The king of the mockumentary world, director Christopher Guest (BEST IN SHOW and
WAITING FOR GUFFMAN), is back to delight us with another of his pseudo-serious
non-documentaries. In A MIGHTY WIND, he's out to skewer the old folk music
world so popular back in the sixties. If your audience is like ours, laughter
will go off like random fireworks since the script's mile-a-minute humor means
that what works for one person will likely be a dud for another. But I
guarantee that your personal mean time between laughs will be small.

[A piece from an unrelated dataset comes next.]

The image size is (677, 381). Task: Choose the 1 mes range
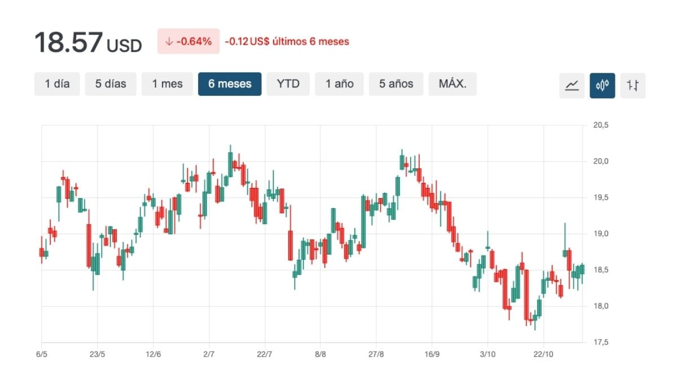pos(167,84)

Surprisingly, the only character than never works is a brain-fried singer,
played by Guest's co-writer Eugene Levy.
The setup for this folk music roast is a tribute concert to a dead music
promoter. His son, played by Bob Balaban, has just two weeks to reassemble
three big acts -- The Folksmen (Christopher Guest, Michael McKean and Harry
Shearer), The New Main Street Singers (John Michael Higgins, Jane Lynch, Parker
Posey, etc.) and Mitch & Mickey (Eugene Levy and Catherine O'Hara) -- so that
they can perform live at New York's famous Town Hall. You'll probably recognize
who the groups are patterned after and which real hall is used. The music is
fun with just the right mix of varying quality. You might actually want to buy
the movie's CD since it's so full of amateurish and infectious enthusiasm.

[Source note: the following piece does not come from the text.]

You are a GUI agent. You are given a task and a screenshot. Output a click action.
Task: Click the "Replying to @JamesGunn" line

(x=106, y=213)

The groups' idiotic smiles alone are almost worth the price of admission. When
they aren't singing, the band members tell their life stories. One of The New
Main Street Singers confesses, "There was abuse in my family, but mostly of a
musical nature." His wife, also a member of the group, started off not in music
but in "short films." Being willing to do "this thing" that other women
wouldn't, she eventually worked her way up to full-length films, the last being
NOT SO TINY TIM. After meeting her husband, they formed a new color-based
religion, but I don't have time to get into that subtheme.

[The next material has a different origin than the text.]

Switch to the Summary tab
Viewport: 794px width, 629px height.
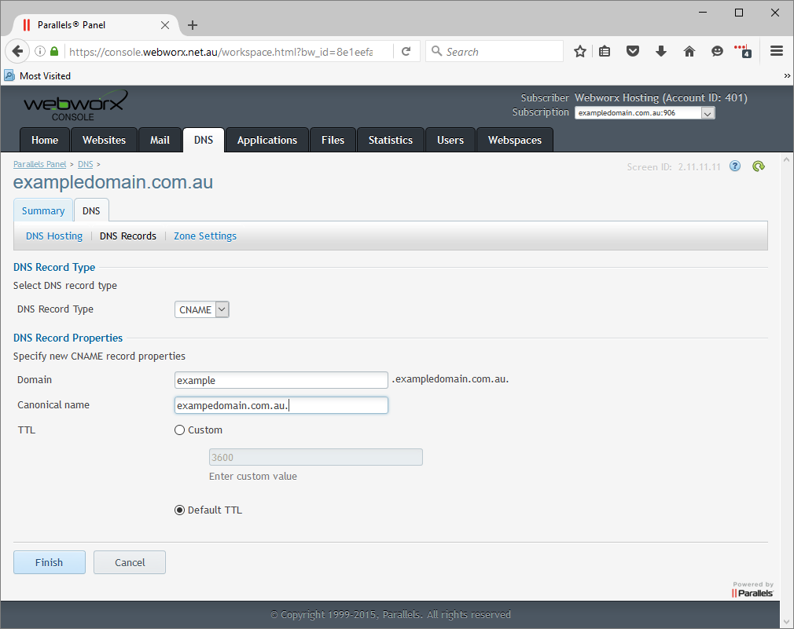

It's hard to figure out when I laughed the most, but perhaps it was the time one
brainless brunette with enormous breasts was asked if she liked model trains.
Why, of course, she did. "Thank god for model trains," she remarked sincerely.
"If they didn't have them, they would have never gotten the idea for big
A MIGHTY WIND runs 1:27. It is rated PG-13 for "sex-related humor" and would be
acceptable for kids around 11 and up.